In Germania, dove la progressività continua si applica, le addizionali esistenti (in particolare la solidarity surcharge) si commisurano all’imposta pagata a livello centrale e non alla base imponibile.
«Una direzione che potrebbe essere opportuna anche in relazione alla possibilità che l’eventuale adesione ad un modello duale di tassazione comprima la base imponibile sulla quale Regioni e Comuni potranno applicare i corrispondenti prelievi.
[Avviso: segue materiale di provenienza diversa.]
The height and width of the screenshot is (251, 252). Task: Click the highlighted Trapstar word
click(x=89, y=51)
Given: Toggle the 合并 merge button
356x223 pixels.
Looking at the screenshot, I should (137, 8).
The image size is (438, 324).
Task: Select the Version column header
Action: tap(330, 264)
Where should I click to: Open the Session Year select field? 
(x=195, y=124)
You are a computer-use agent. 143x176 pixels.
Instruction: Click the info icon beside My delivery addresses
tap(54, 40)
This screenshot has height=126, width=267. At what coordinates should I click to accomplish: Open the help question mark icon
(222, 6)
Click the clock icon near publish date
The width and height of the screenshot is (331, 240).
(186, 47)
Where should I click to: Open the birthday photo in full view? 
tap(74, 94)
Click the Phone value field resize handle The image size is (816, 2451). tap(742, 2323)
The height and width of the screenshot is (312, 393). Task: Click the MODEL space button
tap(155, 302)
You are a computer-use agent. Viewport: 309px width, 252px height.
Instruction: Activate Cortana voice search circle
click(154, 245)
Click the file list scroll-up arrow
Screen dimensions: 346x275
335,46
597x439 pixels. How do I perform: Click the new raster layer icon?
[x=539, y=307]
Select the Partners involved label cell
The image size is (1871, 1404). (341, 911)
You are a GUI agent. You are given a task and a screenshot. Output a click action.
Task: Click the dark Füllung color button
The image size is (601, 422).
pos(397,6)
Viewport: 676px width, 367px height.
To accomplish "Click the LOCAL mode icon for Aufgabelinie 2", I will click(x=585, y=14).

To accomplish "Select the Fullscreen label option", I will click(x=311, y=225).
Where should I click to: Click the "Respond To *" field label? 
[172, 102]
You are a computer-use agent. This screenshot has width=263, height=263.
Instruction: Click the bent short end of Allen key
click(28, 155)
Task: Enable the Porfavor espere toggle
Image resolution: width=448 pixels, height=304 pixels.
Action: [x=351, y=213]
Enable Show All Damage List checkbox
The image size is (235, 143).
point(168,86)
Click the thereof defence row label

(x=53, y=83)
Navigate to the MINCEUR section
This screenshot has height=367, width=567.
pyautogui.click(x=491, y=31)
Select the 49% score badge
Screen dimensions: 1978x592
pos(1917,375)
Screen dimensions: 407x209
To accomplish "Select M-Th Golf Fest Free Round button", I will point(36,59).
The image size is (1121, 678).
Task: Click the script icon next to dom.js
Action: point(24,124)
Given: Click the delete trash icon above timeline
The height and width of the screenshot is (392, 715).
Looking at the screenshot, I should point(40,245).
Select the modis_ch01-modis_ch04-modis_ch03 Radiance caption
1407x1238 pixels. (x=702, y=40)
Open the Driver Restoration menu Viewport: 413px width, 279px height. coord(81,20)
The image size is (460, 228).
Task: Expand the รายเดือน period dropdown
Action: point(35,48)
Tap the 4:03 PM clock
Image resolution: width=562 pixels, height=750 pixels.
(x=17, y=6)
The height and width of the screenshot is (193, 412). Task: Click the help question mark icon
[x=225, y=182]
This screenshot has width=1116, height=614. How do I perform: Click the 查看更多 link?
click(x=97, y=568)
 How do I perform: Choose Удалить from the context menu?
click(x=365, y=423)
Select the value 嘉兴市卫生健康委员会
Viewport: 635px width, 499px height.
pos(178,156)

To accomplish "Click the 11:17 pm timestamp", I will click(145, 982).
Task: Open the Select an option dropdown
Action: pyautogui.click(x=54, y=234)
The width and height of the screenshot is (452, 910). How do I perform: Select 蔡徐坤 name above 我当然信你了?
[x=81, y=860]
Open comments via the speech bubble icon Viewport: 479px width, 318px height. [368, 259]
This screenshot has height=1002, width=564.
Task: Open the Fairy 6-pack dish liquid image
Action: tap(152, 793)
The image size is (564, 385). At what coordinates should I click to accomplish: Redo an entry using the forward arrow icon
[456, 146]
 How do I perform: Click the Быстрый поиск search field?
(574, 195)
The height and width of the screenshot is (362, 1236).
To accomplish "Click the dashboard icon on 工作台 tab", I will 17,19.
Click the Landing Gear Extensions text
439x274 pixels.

«In quest’ultimo caso, riducendosi la rappresentatività dell’Irpef come prelievo generale sui redditi, una parte del reddito personale andrebbe esente dal finanziamento delle spese degli enti territoriali; una carenza che – in linea teorica – potrebbe essere recuperata con la devoluzione agli enti territoriali anche di parte del prelievo sostitutivo applicato agli altri redditi, o - meno auspicabile - con aumento delle aliquote sulla parte di redditi effettivamente inclusa nell’Irpef.»
 
Infine Carlino ricorda che «le addizionali regionali e comunali sono dovute solo a condizione che sia positivo il debito d’imposta Irpef a livello nazionale.
«Si tratta di una disposizione il cui obiettivo si può rintracciare nel non gravare i contribuenti con prelievi locali in assenza di una capacità di contribuire al finanziamento alle spese centrali; d’altro lato, prelievi centrali e locali rispondono teoricamente ad esigenze di finanziamento diverse, che non si prestano ad essere adeguatamente gestite con un sistema di riparto delle fonti.»